== DATA FOR THE TASK ==

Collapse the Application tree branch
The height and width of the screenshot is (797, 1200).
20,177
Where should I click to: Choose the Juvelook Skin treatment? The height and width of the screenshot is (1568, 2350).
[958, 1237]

===

* **DIRECTIONS**
Rewrite every one of the records above, changing "height and width" to "size" and leaving all else unaltered.

* **RESPONSE TO THIS EXERCISE**
Collapse the Application tree branch
The size of the screenshot is (797, 1200).
20,177
Where should I click to: Choose the Juvelook Skin treatment? The size of the screenshot is (1568, 2350).
[958, 1237]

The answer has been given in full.